= Hangama Amiri =

Afghan-Canadian artist

Hangama Amiri is an Afghan-Canadian feminist artist, who works in painting and video. Amiri's work has been exhibited in Canada in cities including Halifax, Vancouver, Toronto and Lunenburg.
Internationally, her work has appeared in New York, London, Hong Kong, Italy, France, Morocco and Venice.

==Early life and education==
Hangama Amiri was born in Kabul, Afghanistan. She and her family became refugees when she was six, leaving because of the Taliban in 1996. Over the next few years, they lived in Pakistan, Iran, and Tajikistan.

As a high school student in Tajikistan, Amiri submitted an early painting, “Twin Buddhas”, to a competition held by the UN Refugee Agency (UNHCR), winning a first prize. The painting dealt with the reconstruction of the Buddhas of Bamyan, which were destroyed by the Taliban in March 2001. The prize enabled Amiri to attend Olimov College of Art in Dushanbe, Tajikistan. She received a Bachelor in Fine Arts from Olimov College in 2005.

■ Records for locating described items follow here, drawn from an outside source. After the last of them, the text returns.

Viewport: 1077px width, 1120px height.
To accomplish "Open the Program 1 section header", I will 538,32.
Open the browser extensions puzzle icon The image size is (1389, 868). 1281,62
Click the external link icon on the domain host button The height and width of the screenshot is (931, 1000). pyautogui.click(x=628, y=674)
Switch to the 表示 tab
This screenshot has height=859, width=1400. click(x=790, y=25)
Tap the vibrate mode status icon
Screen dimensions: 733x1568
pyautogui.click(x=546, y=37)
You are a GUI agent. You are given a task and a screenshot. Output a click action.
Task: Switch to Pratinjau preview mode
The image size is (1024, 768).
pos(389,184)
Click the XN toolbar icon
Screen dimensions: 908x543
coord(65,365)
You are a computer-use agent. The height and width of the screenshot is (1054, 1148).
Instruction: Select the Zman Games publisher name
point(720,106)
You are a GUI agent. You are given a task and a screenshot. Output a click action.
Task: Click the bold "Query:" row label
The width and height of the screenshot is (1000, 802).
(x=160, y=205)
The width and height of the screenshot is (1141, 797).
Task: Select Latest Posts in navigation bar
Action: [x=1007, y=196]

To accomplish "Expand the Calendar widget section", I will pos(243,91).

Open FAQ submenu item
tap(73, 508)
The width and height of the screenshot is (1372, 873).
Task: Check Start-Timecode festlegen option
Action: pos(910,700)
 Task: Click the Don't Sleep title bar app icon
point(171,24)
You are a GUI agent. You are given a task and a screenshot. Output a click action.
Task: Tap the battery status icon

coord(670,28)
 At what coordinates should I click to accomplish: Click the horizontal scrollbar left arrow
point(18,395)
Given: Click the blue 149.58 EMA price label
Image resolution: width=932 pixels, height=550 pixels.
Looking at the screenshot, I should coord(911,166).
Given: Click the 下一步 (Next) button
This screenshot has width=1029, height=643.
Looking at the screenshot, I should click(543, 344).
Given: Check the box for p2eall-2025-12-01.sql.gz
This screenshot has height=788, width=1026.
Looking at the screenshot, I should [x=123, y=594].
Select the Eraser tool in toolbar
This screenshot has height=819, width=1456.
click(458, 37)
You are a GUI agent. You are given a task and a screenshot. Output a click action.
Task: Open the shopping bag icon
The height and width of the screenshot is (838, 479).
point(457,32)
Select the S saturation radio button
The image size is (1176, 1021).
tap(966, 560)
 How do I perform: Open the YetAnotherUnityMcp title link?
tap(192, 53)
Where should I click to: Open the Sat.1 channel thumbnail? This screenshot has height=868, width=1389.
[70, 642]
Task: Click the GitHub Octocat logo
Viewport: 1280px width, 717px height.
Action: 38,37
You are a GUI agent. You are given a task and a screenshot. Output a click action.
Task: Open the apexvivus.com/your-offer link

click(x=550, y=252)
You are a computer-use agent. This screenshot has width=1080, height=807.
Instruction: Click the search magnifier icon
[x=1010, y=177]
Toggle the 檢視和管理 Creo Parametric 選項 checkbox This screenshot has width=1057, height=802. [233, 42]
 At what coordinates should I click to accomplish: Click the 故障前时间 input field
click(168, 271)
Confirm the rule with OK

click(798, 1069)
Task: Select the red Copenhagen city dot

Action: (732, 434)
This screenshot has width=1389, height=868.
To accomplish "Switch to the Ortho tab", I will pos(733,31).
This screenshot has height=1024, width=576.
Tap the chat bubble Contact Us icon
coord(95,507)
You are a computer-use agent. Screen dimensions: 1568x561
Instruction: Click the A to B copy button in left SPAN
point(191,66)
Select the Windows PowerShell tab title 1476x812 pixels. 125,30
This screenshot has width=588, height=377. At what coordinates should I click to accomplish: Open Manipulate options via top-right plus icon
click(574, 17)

Her family settled in Nova Scotia, Canada in 2005. Amiri attended Nova Scotia College of Art and Design in Halifax, Nova Scotia, Canada.
In 2012, she graduated from NSCAD with a second Bachelor in Fine Arts degree.
A visit to Afghanistan in 2010 inspired her series of paintings
"The Wind-Up Dolls of Kabul". Work from this series was shown during the 2013 Passion for Freedom Festival in a gallery in London, England.

In 2013, Amiri held a residency in Lunenburg, Nova Scotia.
In 2015, Amiri was selected to receive a Fulbright Canada grant to attend Yale University in New Haven, Connecticut.
In 2017, Amiri was an Artist-in-Residence at the Lunenburg School of the Arts in Nova Scotia. In 2019, Amiri was an Artist-in-Residence at Long Road Projects in Jacksonville, Florida.

As of fall 2018, she entered the master's program at the Yale School of Art as a Fulbright Fellow.

==Works==
Much of Amiri's work is figurative and focuses on cross-cultural dialogue, women's rights, and feminism.
Many of her pieces deal with the treatment of women in Afghanistan, in particular the infringements of their human rights. Her series “Memory Diary”, small paintings on wood, explores childhood memories of Afghanistan.

More recently, she has completed two landscape projects. The first group of works, At the Edge of the Shore was exhibited in 2013 in Lunenburg, Nova Scotia, a UNESCO World Heritage Site. In 2017, Amiri completed a second residency there, again focusing on landscapes.